上の二台の車を比べてみよう。この二台の車の違いを説明せよ。という問いがあるとき、あなたならなんと答えるだろうか。
考察の仕方
考察には2種類の方法がある。それは定性的な考察と定量的な考察だ。これから2種類の方法で上の2台の車の違いについて考察してみる。
定性的な考察
左の車は黒くみえて、右の車は青く見える。車の高さはほとんど同じで、車の車種が同じようなので、2台の車の違いは色だけである。
定量的な考察
左の車をA、右の車をBとする。まず、A、Bの車を定規で車の長さを測ってみた。
A [cm] | B [cm] | |
1回目 | 7.22 | 7.23 |
2回目 | 7.20 | 7.20 |
3回目 | 7.21 | 7.22 |
4回目 | 7.22 | 7.22 |
5回目 | 7.21 | 7.20 |
平均 | 7.212 | 7.214 |
標準誤差 | 0.008 | 0.012 |
以上のように測定することができた。
つまり、Aの長さは、7.21±0.01 cm
Bの長さは、7.21±0.01 cmである。
誤差の3σ以内に二つの最確値が含まれるので、A、Bの車の長さは同じであることに優位性が見られた。
色については、RGB値を取得した。
A | B | |||||
Red | Green | Blue | Red | Green | Blue | |
1回目 | 0 | 132 | 210 | 40 | 40 | 40 |
2回目 | 0 | 128 | 208 | 41 | 41 | 41 |
3回目 | 0 | 130 | 209 | 40 | 40 | 40 |
最確値 | 0 | 130 | 209 | 40.3 | 40.3 | 40.3 |
測定誤差 | 0 | 2 | 1 | 0.6 | 0.6 | 0.6 |
以上のように測定することが出来た。
以上のことから、A、BのRGB値が得られた。誤差の3σ以内に二つの最確値が含まれないことから、A、B車の色が違うということに優位性が見られた。
定量的な考察をするために
二つのものを比較する際、感覚的に評価を下すことは非常に容易である。しかし、それは、その人にとっての評価でありどこにも妥当性や優位性は見られない。レポートや発表をする際に、定性的な評価は全く必要ではなく、むしろ無駄である。
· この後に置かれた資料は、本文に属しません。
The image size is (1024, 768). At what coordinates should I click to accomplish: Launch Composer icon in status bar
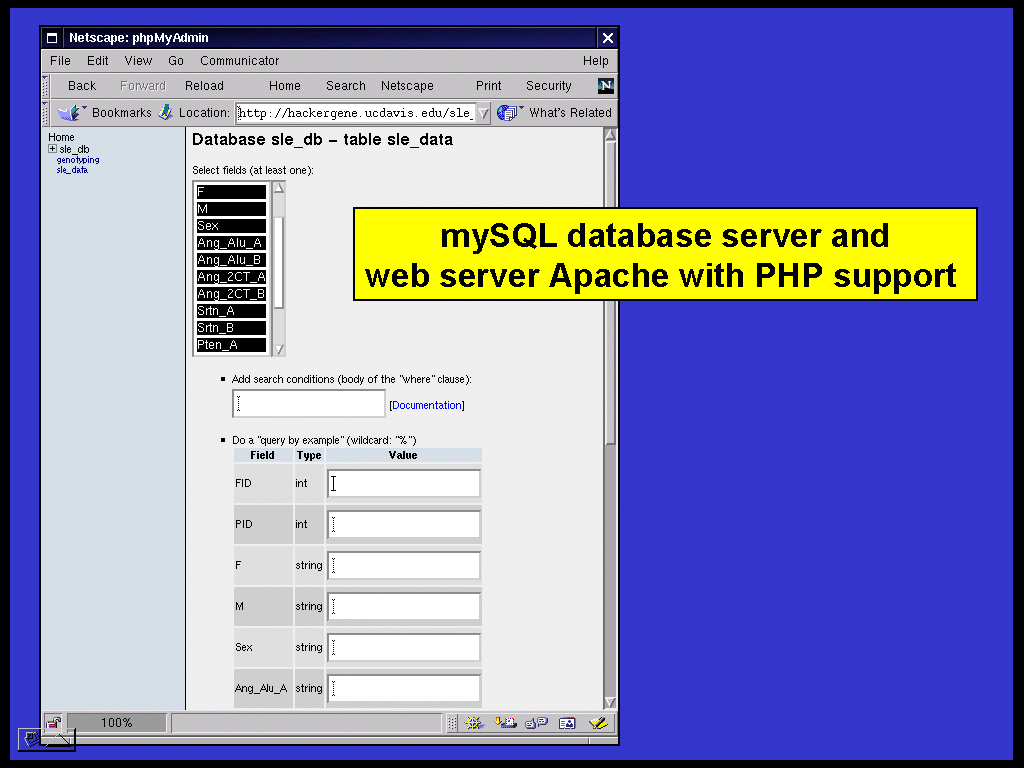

定量的に評価をするには、数値を扱い、統計的な側面からその妥当性や優位性を考察する必要がある。
正規分布(ガウス分布)から優位性を評価する
正規分布(ガウス分布)で考察する手法が定量的評価のはじめだと私は思う。
では、正規分布とは何か。定量的な評価ができるようになるよう、初歩的なところにも目をつけて解説していく。
最確値と誤差
一回の測定では、そのものの本当の大きさを測ったとは言い切れない。そのため、3回~10回、新たな物理を発見するときなどは、100万を超える施行回数で測定を行う。そうすると、統計的な値というものが見えてくる。
例えば、あるものの長さを100万回測定したとしよう。その結果、その測定の平均値は必ずといっていいほど、あるものの長さであると言えるだろう。これを最確値といい、かみ砕いて言えば、最も確からしい値である。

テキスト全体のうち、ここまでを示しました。